The informal sector, or the informal economy, is a part of an economy that is not taxed by the government, neither is it monitored by the government authorities. The activities of the informal sector are not part of the national economy because they are not taxed by the government, and they are not closely supervised by the authorities.The informal economy is a gray market in labor because of the grade of labor involved in the sector. The term informal sector was used by W. Arthur Lewis to describe the employment within developing economies. The term was also used to describe an employment that fell outside the modern industrial sector. The informal sector is characterized by easy entry, lack of stable employer-employee relationship and small business operations. Home based workers and street hawkers dominate the informal sector. Below we discuss the global significance of competition from unregistered businesses.
Despite the growth revival experienced by many Sub-Saharan Africa countries in recent years, relatively few formal jobs have been generated. Unemployment remains high in most of the countries. The informal sector has not been exploited fully by most countries to bridge the deficit in employment. The informal sector in Sub-Saharan Africa contributes 55.5% of Gross Domestic Product (GDP) and creates around 80% of all employment there. Nine in ten workers in Sub-Saharan Africa are employed in the informal sector thus most formal firms in Sub-Saharan Africa face stiff competition from the informal sector. 65.5% of business organizations are competing against the informal sector either for labor, market or raw material. The informal sector in Sub-Saharan Africa is associated with poverty and social issues. However, the area has proved to be a real threat to firms that produce expensive products by offering lower prices for similar goods.

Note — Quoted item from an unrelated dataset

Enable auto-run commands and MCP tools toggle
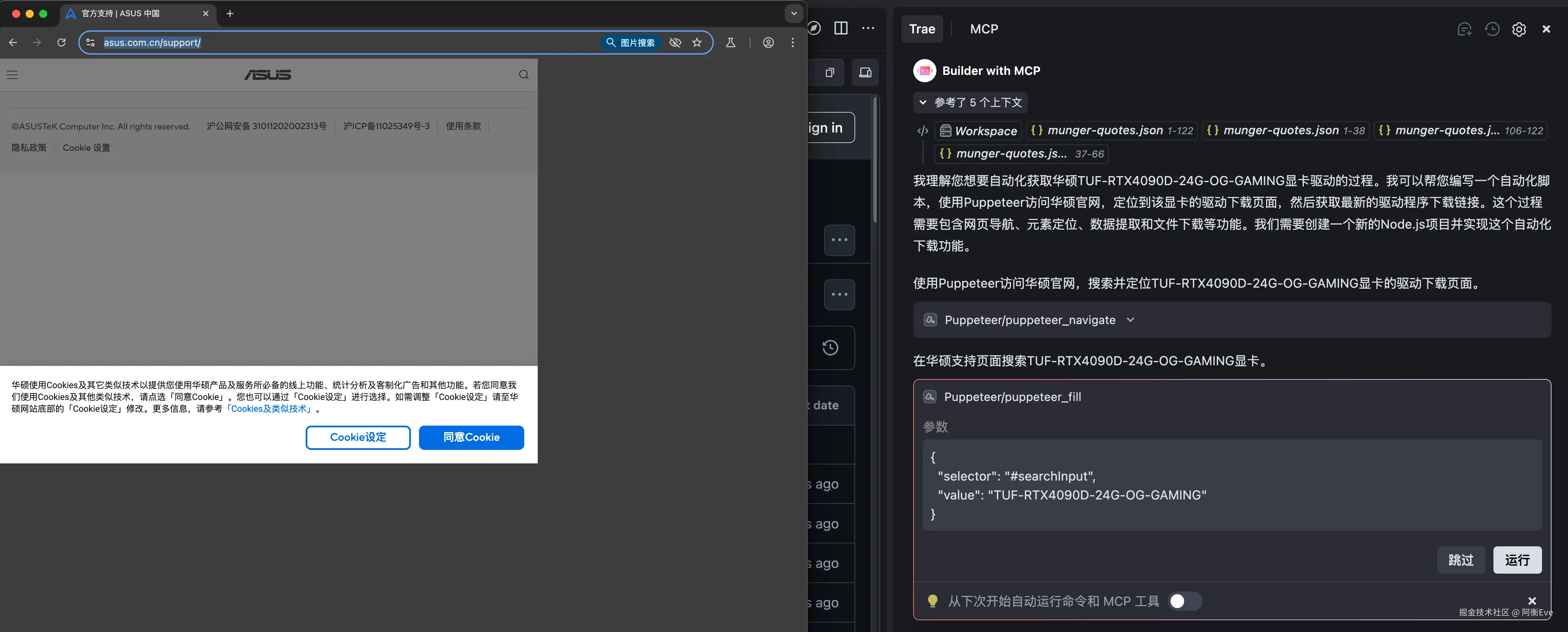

The informal sector has offered more than 27 million jobs to Latin Americans and Caribbean youth alone according to the International Labor Organization. Six out of every ten employment opportunities are in the informal sector. The informal economy in Latin America mostly employ the youths between the age of 15 to 24. Latin America formal firms continue to face competition from the informal sector. 32.6% of the companies in Latin America directly face completion for resources, manpower, and market from the informal sectors. Though the informal sector in Latin America is characterized by low wages, lower productivity, and low quality, the sector continues to offer alternative household incomes and employment
The informal sector plays an important role in the economy of most of the Caribbean region's island nations. Though the sector is overlooked in most countries, it provides the much-needed source of income for most families. The sector is witnessing a rapid growth since it offers an alternative source of livelihood for the many people outside the formal sector. The increase of the informal sector has mainly affected the activities of the formal firms. In the Caribbean, 58.9% of the companies face direct completion from the informal sector for the market share, labor, and raw material. With the continued demand for more goods, the informal sector continues to benefit from the low-income earners in the Caribbean.
The Informal Sector an Important Component of Global Economics
Formal firms in most countries face direct competition from those in the informal sector, especially for raw materials, labor, market shares, and consumer recognition. However, most countries are yet to embrace and promote the activities of the informal sector. Other regions in the world that where registered firms are facing direct and significant competition from the informal sectors include the Arabic-speaking regions, East Asia and the Pacific, South Asia, the Middle East and North Africa, Central Asia, Central Europe and the Baltic Sea, and Western Europe to a lesser extent.